*EXCERPTED TEXT:*
=== Begin Enclosure ===

Barbara Katz Rothman Tracy Chu CUNY Graduate School University Center
The health and well being of refugees is most often framed as mental health pathology stemming from their previous trauma and expressed in the language of stress, anxiety, depression, and Post Traumatic Stress Disorder (PTSD). In many respects, the refugee experience itself has become subsumed by a medical etiology or the "naming and framing" of trauma within the paradigm of Western psychiatry and medical pathology. As a consequence of ascribing a socially-bound sick role little attention is focused on the post migration structural needs affecting the mental health and well-being of refugees, e.g., the need for employment and housing. Further, little attention is focused on their day-today lives and experiences as immigrants in the context beyond individual-level mental health. In this dissertation research, the co-PI will conduct 20-30 in-depth interviews with primarily Tibetan and African refugee survivors of torture and war trauma living in New York City and complete a quantitative analysis of approximately 740 medical clinic intake files from the Bellevue/NYU Program for Survivors of Torture. These data will be used to study the role of post-migration factors (such as current economic deprivation, unstable housing, tenuous legal status), in predicting poor mental health. Employing a social construction of illness perspective the co-PI will look at how refugees themselves conceptualize distress or problems in their lives (as medical, spiritual, individual problem, family problem, etc.), and how this may conflict with the underlying cultural, social, and medical model assumptions made by clinicians. Finally, this research allows the co-PI to look critically at the role of race and ethnicity in both the larger social construction of mental health among refugees -- including dimensions of racialized global politics, differential international intervention and humanitarian aid, etc. and the role of race and ethnicity in immigrant assimilation, specifically locating Tibetan and African refugees in the larger racial landscape of New York City.
This research will advance an understanding of well being among refugee survivors of torture and war trauma that transcends medical/psychological paradigms of trauma. It will broaden the understanding of a largely underserved population of Tibetan and African refugees in NYC, illuminating their mental health outcomes and structural non-medical needs, as well as their modes of immigrant incorporation and negotiation of race and ethnicity.

=== End Enclosure ===

Dataset entries:
=== Begin Enclosure ===

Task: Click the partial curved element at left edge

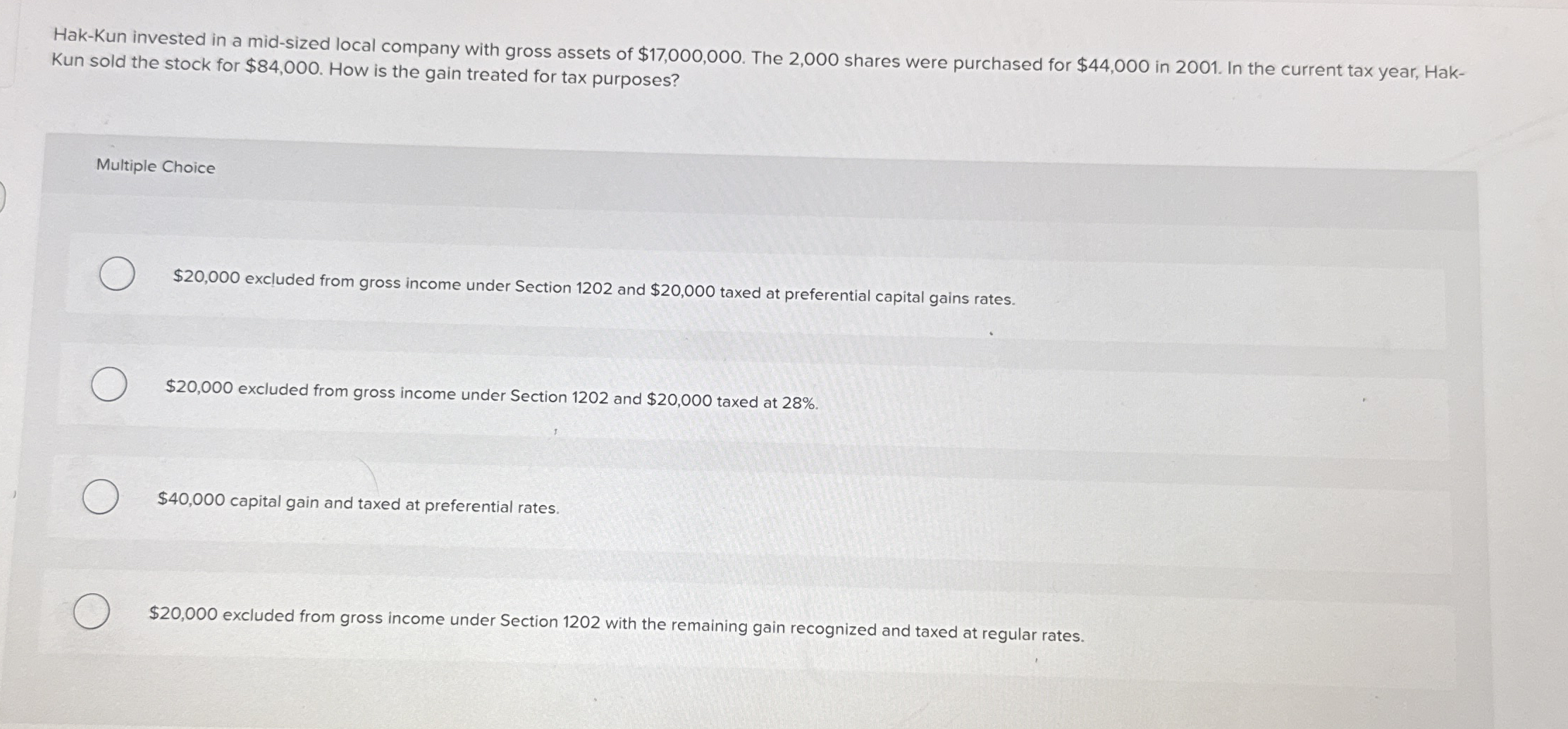Action: point(3,197)

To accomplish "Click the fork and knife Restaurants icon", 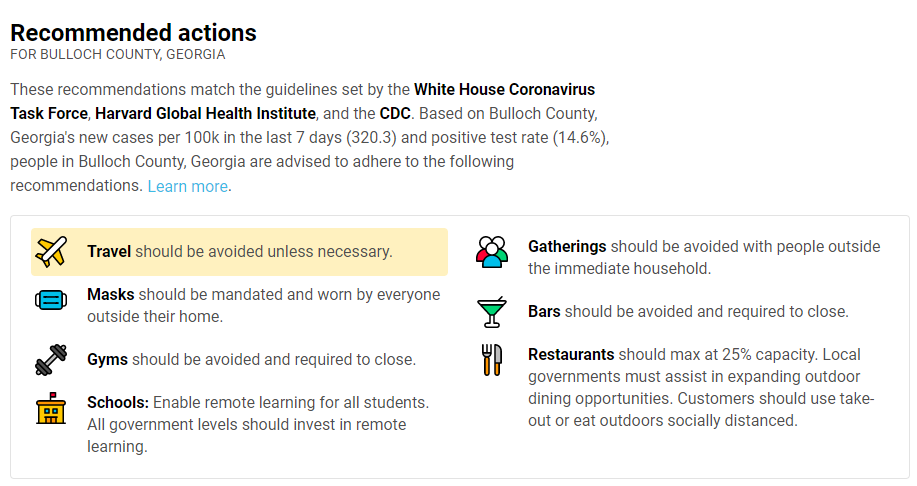I will (x=492, y=360).
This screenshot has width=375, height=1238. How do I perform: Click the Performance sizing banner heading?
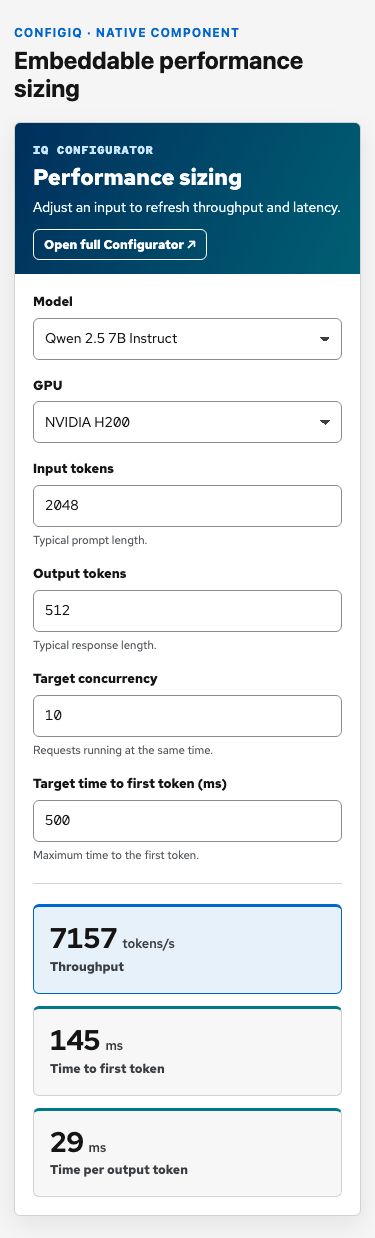click(124, 178)
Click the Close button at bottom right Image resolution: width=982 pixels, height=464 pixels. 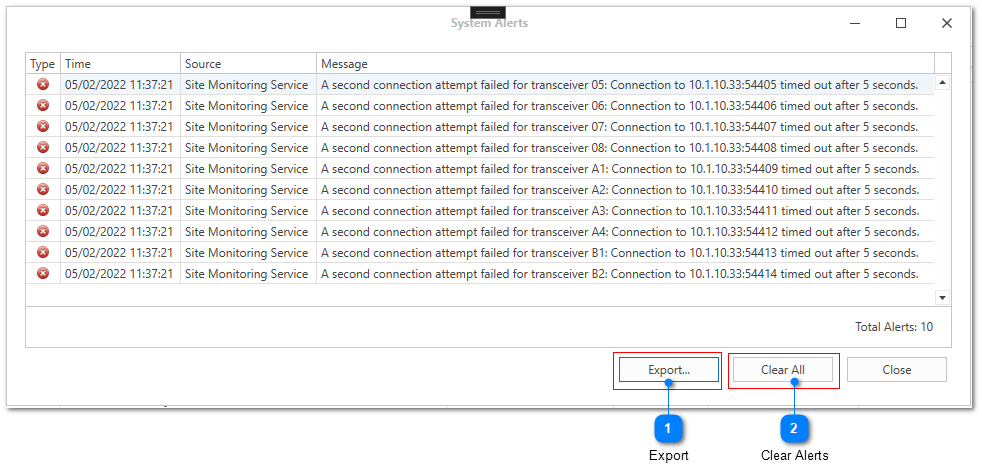point(897,369)
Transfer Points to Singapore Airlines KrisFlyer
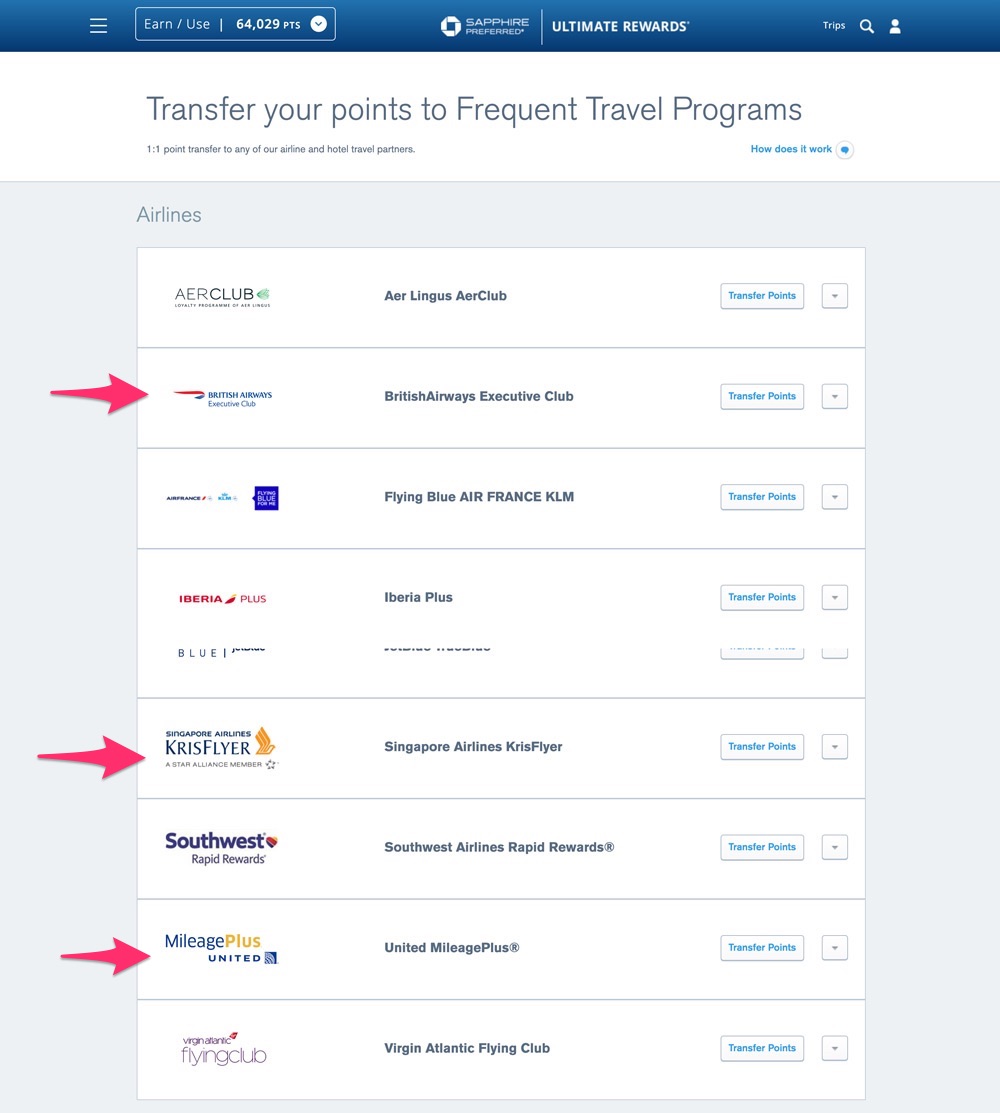This screenshot has height=1113, width=1000. [762, 746]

=== End Enclosure ===

*INSTRUCTIONS FOR THE TASK:* Reproduce the passage of the research abstract on refugee mental health from "This research will" to "race and ethnicity.".

*REPLY:*
This research will advance an understanding of well being among refugee survivors of torture and war trauma that transcends medical/psychological paradigms of trauma. It will broaden the understanding of a largely underserved population of Tibetan and African refugees in NYC, illuminating their mental health outcomes and structural non-medical needs, as well as their modes of immigrant incorporation and negotiation of race and ethnicity.